The Hashtag Strategy That Actually Works
Hashtags aren't dead, but using 30 generic ones is. Here's a smarter approach:
- Use 10 to 15 hashtags per post: The sweet spot for most accounts. More than that looks spammy. Less than that misses opportunities.
- Mix three categories: Large hashtags (100K+ posts) for visibility, like #amsterdamfood. Medium hashtags (10K-100K) for competition balance, like #brunchamsterdam. Small hashtags (under 10K) for discoverability, like #depijpfood.
- Include your neighbourhood: Always. #jordaan, #depijp, #amsterdamoost, #oudwest. People search by neighbourhood when they're looking for where to eat.
- Rotate your sets: Don't use the exact same hashtags on every post. Create three or four different sets and rotate them. This avoids being flagged as repetitive behaviour.
Engaging With Your Community
Social media is called social for a reason. Posting is only half the job. The other half is engaging.
- Reply to every comment: Even if it's just a heart emoji. It signals to the algorithm that your post is generating conversation, and it shows your audience you're present.

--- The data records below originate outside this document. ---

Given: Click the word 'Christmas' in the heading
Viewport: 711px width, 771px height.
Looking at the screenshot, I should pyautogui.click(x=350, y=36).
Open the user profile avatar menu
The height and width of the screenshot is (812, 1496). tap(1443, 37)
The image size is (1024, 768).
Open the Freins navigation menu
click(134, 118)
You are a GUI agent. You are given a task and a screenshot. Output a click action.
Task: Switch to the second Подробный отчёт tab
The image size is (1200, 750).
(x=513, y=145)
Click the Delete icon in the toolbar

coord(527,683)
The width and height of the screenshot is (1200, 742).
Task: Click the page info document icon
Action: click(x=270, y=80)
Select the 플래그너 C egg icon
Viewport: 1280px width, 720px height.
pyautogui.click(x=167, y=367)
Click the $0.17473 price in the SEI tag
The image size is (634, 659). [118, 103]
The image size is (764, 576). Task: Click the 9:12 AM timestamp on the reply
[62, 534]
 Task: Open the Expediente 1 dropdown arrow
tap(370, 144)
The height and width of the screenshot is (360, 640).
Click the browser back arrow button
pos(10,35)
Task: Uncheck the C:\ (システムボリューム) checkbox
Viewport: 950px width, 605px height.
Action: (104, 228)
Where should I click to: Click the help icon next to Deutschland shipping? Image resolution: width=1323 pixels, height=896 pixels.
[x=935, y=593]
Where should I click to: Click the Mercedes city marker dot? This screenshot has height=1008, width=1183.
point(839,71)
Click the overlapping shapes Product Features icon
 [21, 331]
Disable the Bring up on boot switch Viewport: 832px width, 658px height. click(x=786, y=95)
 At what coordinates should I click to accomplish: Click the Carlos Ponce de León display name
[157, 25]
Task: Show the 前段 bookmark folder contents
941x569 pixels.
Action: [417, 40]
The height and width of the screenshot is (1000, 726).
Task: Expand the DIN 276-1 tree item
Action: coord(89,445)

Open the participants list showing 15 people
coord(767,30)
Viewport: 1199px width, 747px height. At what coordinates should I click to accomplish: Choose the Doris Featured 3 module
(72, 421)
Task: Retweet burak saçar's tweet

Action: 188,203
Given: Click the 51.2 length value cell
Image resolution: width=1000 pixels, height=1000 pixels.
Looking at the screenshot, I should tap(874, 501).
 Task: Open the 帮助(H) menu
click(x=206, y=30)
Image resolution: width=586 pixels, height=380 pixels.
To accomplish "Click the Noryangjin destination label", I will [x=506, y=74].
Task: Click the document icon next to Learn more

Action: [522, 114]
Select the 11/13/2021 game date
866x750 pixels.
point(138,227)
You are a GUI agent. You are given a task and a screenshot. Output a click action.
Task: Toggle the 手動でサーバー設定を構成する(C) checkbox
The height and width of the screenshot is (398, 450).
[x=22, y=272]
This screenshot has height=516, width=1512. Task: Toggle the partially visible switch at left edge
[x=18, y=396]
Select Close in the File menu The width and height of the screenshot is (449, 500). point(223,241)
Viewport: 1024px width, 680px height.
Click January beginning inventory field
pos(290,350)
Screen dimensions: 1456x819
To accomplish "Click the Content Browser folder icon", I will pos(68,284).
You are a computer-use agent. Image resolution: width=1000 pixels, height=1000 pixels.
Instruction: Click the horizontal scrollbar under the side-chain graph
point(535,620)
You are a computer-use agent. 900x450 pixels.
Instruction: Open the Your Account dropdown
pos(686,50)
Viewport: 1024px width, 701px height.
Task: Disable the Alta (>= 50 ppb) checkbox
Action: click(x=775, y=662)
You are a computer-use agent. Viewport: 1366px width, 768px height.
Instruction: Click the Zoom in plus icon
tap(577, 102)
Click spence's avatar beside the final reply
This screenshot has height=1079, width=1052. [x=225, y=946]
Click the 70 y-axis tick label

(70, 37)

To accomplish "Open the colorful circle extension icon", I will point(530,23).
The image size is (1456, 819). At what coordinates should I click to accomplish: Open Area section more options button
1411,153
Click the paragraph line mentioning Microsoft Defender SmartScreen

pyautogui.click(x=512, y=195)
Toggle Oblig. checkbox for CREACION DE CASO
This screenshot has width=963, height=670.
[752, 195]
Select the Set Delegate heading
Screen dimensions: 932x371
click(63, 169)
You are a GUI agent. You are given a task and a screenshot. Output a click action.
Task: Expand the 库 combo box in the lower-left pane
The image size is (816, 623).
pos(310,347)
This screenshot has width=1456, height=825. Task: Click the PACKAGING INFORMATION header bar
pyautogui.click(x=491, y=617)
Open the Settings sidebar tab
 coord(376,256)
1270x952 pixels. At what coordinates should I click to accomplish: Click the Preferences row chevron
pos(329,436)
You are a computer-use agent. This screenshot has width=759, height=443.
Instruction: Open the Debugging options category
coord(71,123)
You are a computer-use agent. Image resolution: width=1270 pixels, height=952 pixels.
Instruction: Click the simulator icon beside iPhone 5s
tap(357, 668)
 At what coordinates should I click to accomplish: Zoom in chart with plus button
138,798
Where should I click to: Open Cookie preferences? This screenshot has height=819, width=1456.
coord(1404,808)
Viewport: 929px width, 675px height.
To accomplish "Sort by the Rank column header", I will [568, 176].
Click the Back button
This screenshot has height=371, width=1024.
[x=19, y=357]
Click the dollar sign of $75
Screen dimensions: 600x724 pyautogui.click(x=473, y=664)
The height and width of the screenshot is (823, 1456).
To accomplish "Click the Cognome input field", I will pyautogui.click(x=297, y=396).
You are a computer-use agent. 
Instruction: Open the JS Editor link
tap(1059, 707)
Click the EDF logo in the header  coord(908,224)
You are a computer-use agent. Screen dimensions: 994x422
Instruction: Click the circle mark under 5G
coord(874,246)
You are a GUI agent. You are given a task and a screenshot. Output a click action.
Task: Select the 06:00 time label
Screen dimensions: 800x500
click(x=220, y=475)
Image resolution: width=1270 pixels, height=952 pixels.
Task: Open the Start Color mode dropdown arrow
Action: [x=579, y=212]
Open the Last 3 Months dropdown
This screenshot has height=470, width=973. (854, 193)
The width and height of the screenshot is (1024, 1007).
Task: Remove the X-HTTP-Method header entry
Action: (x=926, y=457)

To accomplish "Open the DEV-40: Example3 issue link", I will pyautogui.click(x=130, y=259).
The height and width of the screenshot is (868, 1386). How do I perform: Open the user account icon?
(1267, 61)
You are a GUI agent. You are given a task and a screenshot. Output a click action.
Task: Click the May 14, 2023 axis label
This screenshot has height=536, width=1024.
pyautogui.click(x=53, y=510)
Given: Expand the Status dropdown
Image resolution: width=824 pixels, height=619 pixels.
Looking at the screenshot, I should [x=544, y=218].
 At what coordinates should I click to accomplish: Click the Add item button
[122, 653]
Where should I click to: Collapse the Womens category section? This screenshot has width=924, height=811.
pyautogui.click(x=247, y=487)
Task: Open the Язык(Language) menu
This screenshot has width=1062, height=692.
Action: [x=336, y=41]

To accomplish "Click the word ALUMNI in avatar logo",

- Respond to DMs within a few hours: DMs are where bookings happen. Treat them like phone calls.
- Engage with local accounts: Follow and interact with other hospitality businesses, food bloggers, and neighbourhood accounts. Comment genuinely on their posts. This puts you on their audience's radar.
- Repost user content: When a guest tags you in a great photo, share it to your Stories and thank them. This encourages more people to create content at your venue.
The Numbers to Watch
You don't need a complex analytics dashboard. Just check these three things every week:
- Engagement rate: Likes plus comments plus saves, divided by followers. If you're above 3%, you're doing well. Below 1%, something needs to change.
- Reach: How many unique people saw your content. If this number is growing, your content is being pushed to new audiences.
- Profile visits and website clicks: These tell you if people are taking action after seeing your content. If reach is high but clicks are low, your call to action might need work.
When It's Time to Get Help
DIY works. But there comes a point where it stops making sense. Here are a few signs you might be ready to bring in help:
- You're spending more time on social media than running your business.
- Your content quality has plateaued and you can't figure out how to improve.
- You're posting consistently but growth has stalled for three or more months.
- You want to expand to new platforms but don't have the bandwidth.
- You're getting enough revenue from social media to justify investing in making it better.
When that day comes, you'll know. And because you've done it yourself for a while, you'll be a much better client. You'll understand the process, know what good looks like, and appreciate what goes into the work. That's actually the best possible starting point for a partnership with an agency.
Until then, this checklist will keep your social media healthy, growing, and doing what it's supposed to do: bringing people through your door.